Not much chance of that, I reckon. I'm not certain she approves of me.
One thing and another, and not that it matters much during the summer months, but we live in a cold-water house, more or less.
The water itself comes from a well. It's pumped into a tank below the sitting room (sometimes called the floating room
when I forget to turn the pump off). From there, a second and
needlessly noisy pump on the roof sends the water to the kitchen sink,
lavatory and bathroom.
And, of course, upstairs to la abuela: the irascible granny.
A
gas-heater used to warm the downstairs shower, until it choked
irredeemably to death early last year. The water, you see, comes from
somewhere far underground (the River Styx, I suspect) and is heavily
full of cal, apparently called lime in English. The cal
clogs up the pipes and tubes, so we sometimes don't have water in the
kitchen, or available for refreshing the toilet, or maybe it'll fail to
go thrumming through the gas-heater, as explained above.
My
wife's brother is a plumber, and he sometimes drops by to siphon the
pipes with some dreadful product he gets from the cooperative. Vinegar,
maybe. The gas-heater though, he told us while stroking his chin, was
unquestionably fucked.
So, we bought a new one. Now, the new ones don't just run on butano,
because that would be too easy. These ones need an electric socket as
well (to light the display). Furthermore, they need a drafty chimney presumably to dispel any leaked gas; or, mind you, one could nail it to the wall outside until one of the
neighbours (we live in an interesting barrio) happened to notice it.

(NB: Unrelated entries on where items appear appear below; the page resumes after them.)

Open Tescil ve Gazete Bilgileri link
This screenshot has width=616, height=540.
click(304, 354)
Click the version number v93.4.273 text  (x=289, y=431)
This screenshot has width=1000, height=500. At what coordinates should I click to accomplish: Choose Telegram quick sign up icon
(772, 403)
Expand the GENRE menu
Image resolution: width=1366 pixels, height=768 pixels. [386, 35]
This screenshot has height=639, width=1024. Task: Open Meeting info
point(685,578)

An inspector came by. Your chimney is too tall, he said, so I can't give you a special green Government-approved tick.
Long
story short, granny abruptly went to Her Reward last October (no doubt forgetting to send us a
postcard once she'd crossed the River Styx, although one can never be
too sure with the state of the Correos around here) and I thought
- why not swap the small electric heater from her vacated rooms, and then buy a
proper bath we could put in her quarters upstairs (now open to the rest
of the household), to be fed by the brand new gas/electric heater
previously introduced? We even have a short upstairs kitchen-chimney for it to
blissfully sit under.
The inspector, we knew in our bones, would approve.
My
brother in law enthusiastically set up the tubing, as we erected the
bath within a wooden frame in what used to be the upstairs larder
(easier than putting it into the bathroom. For one thing, it would have
had to have been installed vertically).
I
was a bit dubious. An old house with a bath upstairs sitting astride a
pair of beams. But the first time I got in, the bath full to the brim
with steaming hot water, I thought to myself, well this is a fine thing.

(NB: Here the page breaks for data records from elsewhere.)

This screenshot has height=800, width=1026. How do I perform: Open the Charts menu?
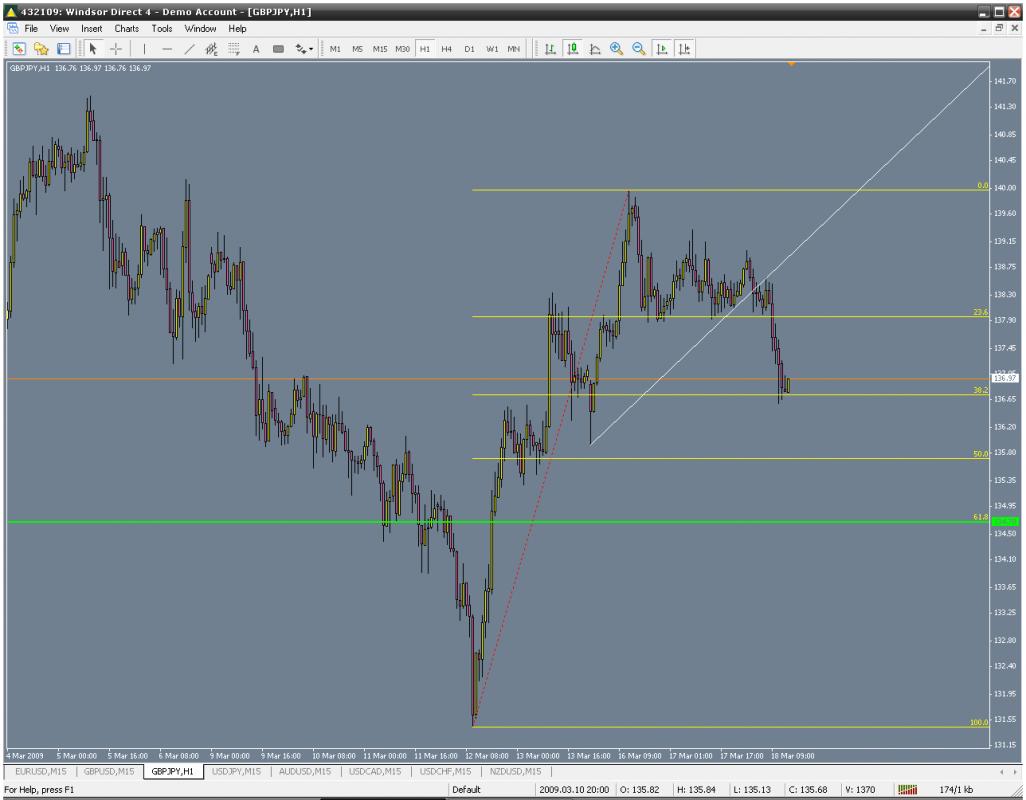(x=126, y=29)
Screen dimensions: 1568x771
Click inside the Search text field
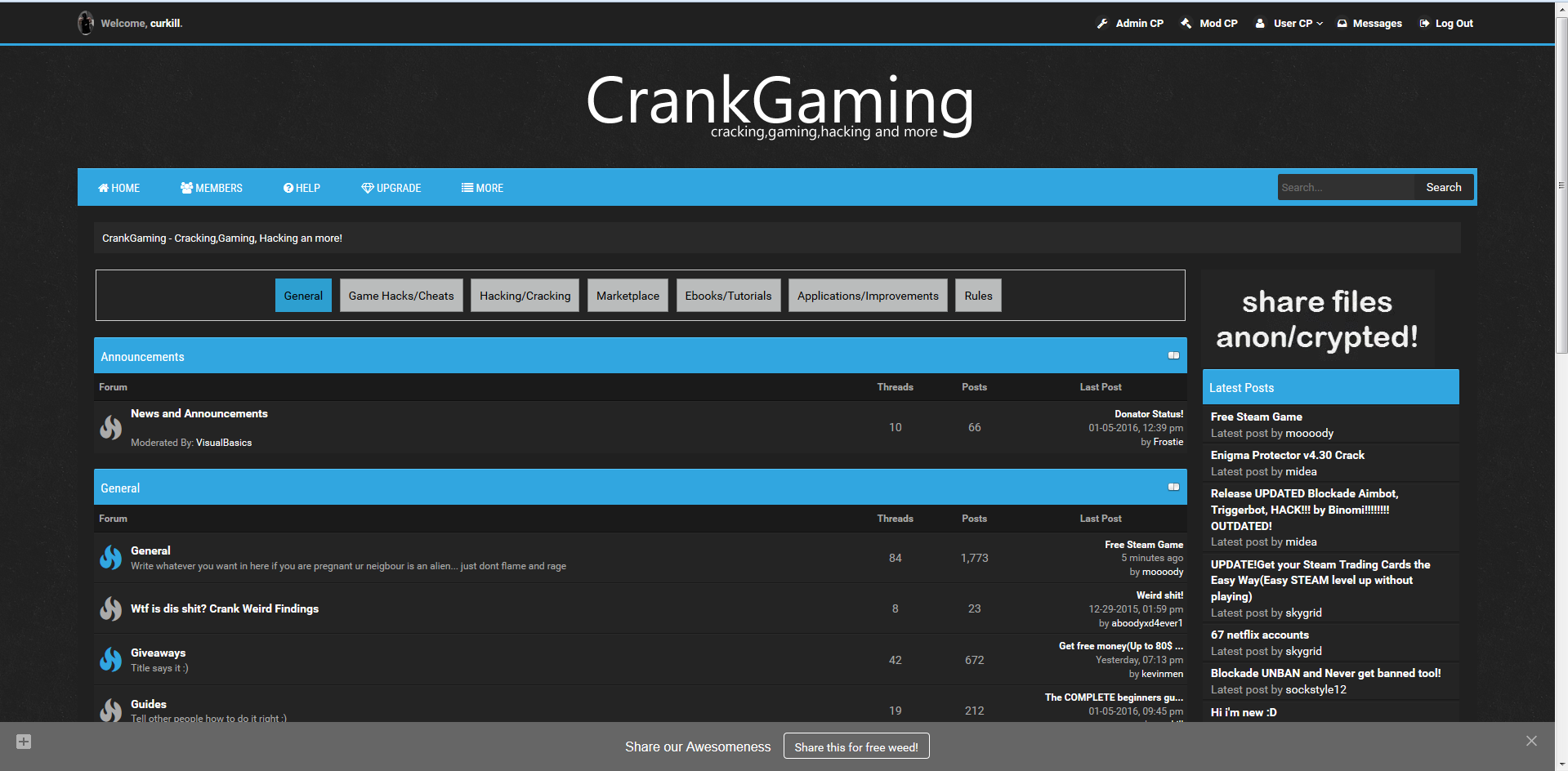click(x=1345, y=188)
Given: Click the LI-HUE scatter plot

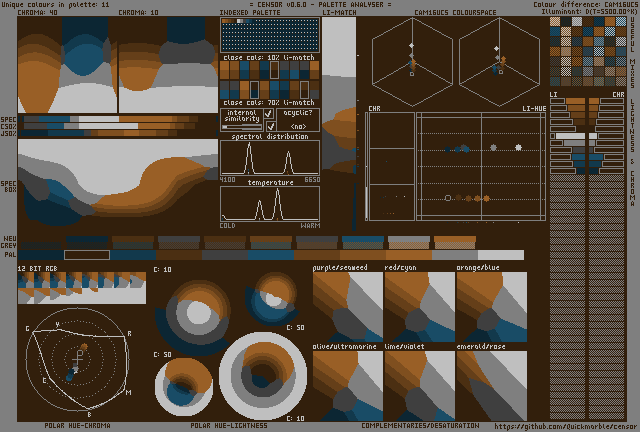Looking at the screenshot, I should [x=480, y=165].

The concrete beams won't give way and
Crack!
The
bath, at least the end of it entertaining my head and shoulders, suddenly fell a couple of
inches. I got out a lot faster than I had gotten in and went off to go
and read my book about whales.
I like
having a good soak, so the following morning I took the side-panels off and
had a look to see what had happened. It was because we had put a small
bit of wood in the wrong place and the bath had settled. No probs.
The
next bath-night, a few evenings later, the water-supply abruptly ran out. The tank under the
sitting room was empty (it might have been my fault: I think I left the
garden-hose running).
The following time for bathies, it was the butano-bottle we had brought up from downstairs. Empty, Blast it!
Then, the taps wouldn't work at all, they'd filled up with cal. I had to unscrew them and soak them in vinegar.
The plumber cuñado
then dropped by one day and told me I shouldn't run it very hot as the
plastic pipes he had put in would melt. I said, what's the point of a
tepid bath? So, now I use a kettle to, as it were, top it up.
But the duende,
the spirit of old granny, still wasn't finished with me. Yesterday,
the bath full and steaming, I lowered myself in with a merry splash,
my bottom catching on my way down a full and opened bottle of shampoo, which had
been balanced on the bit of wood next to the tub, which reaching the
bath-water just before I did, found me then firmly sitting on it.
To say I enjoyed a soapy bubble bath last night would be an understatement.